MP warns on bet limit for bookies' machines

Click to follow
The Independent Online

Dramatically reducing the maximum bet gamblers can place on a single spin of high-stake, casino-style machines would result in a "murky" compromise with the big five bookmakers, a campaigning MP has argued.

Graham Jones has been Labour's most vocal MP on tackling the ill-effects of high-speed fixed-odds betting terminals, but said he was "not convinced" by the Campaign for Fairer Gambling's solution of capping stakes at £2.

Currently, punters can lose up to £300 a minute on the machines. He added he was "not quite on the same page" as the campaign, even though he was hosting the Parliamentary launch of the group's latest research yesterday.

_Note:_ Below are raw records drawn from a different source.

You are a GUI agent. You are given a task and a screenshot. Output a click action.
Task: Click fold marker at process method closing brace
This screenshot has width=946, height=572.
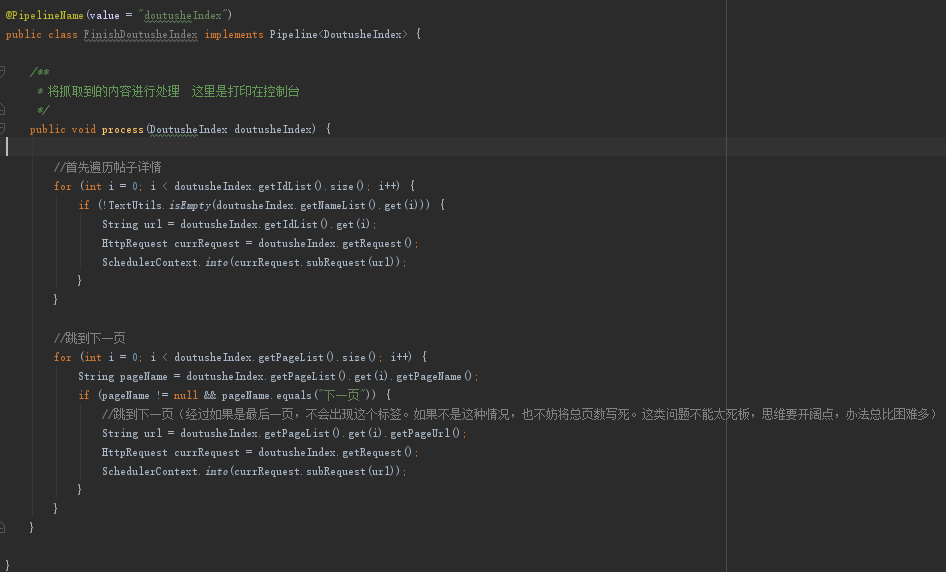pyautogui.click(x=4, y=527)
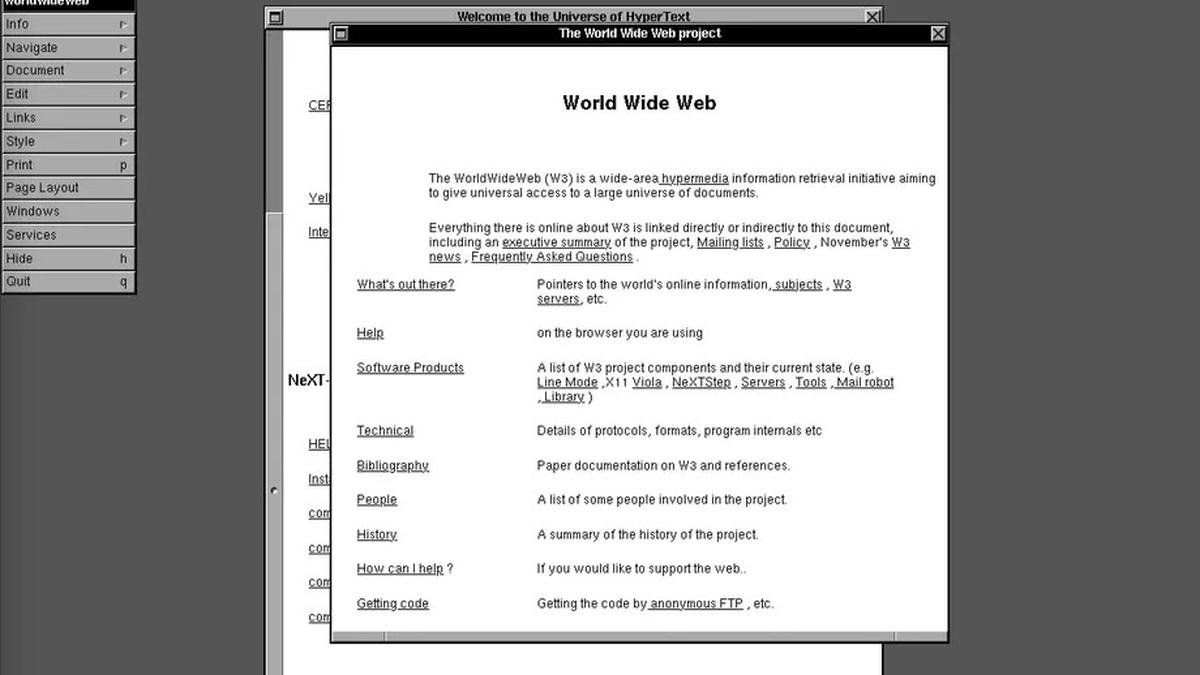Click the "Getting code" link
Screen dimensions: 1200x675
[392, 603]
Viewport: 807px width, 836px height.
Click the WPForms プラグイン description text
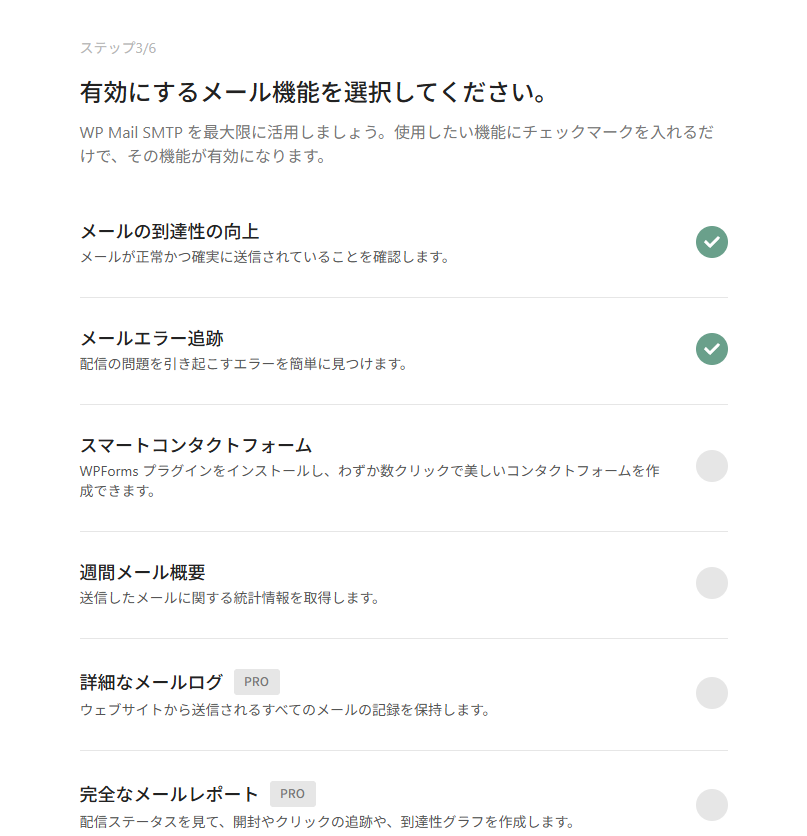point(370,481)
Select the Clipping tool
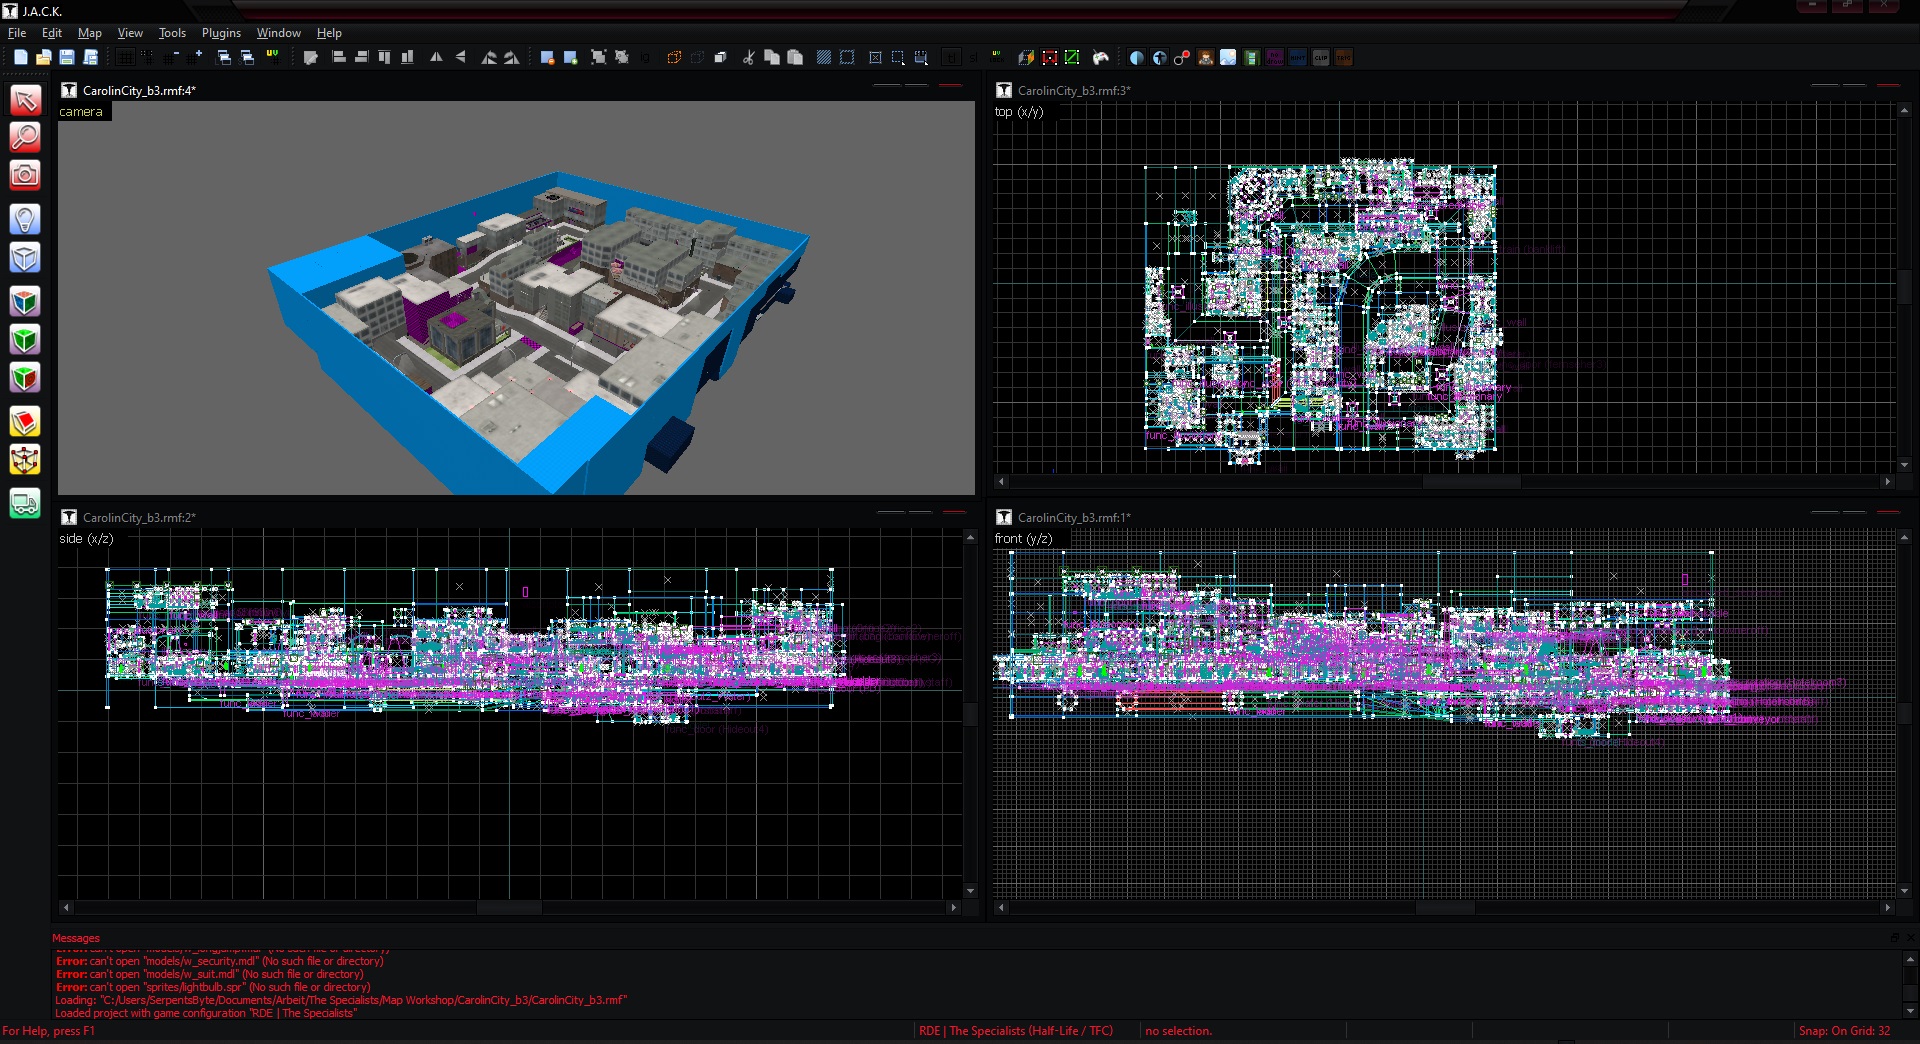The width and height of the screenshot is (1920, 1044). pos(25,422)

Campaign consultant Adrian Parkinson insisted that the cap is the only way of reducing the harmful effects of the touchscreen machines, dubbed the "crack cocaine of gambling". The latest report claims that more than £1.6bn was lost on FOBTs in the UK last year, with typical gamblers in areas of particularly acute deprivation like Liverpool and Middlesbrough losing around £1,400 each.

However, Mr Jones said that focusing on the amount wagered would simply lead to "elongated" negotiations with the bookmakers, such as William Hill and Ladbrokes, that so dominate the market over a mere number.

Ultimately, time would be wasted on reaching a compromise between the £2 proposal and the £100 that players can gamble every 20 seconds. This would distract the focus from the central issue of addiction, the Labour MP for Hyndburn in Lancashire argued.

In a speech last year, Labour leader Ed Miliband said he would give councils the power to ban FOBTs from their high streets. Mr Jones said: "It's better to have zones [banning] FOBTs than long, drawn-out debates on whether the bets should be £20, £30, £10 or £2 – I can see that being a murky debate potentially."

The Coalition is examining a code of conduct proposed by the Association of British Bookmakers last week. This would let gamblers set their own limits on the amount of time and money they could lose on the machines, which have been lightly regulated but proved highly addictive.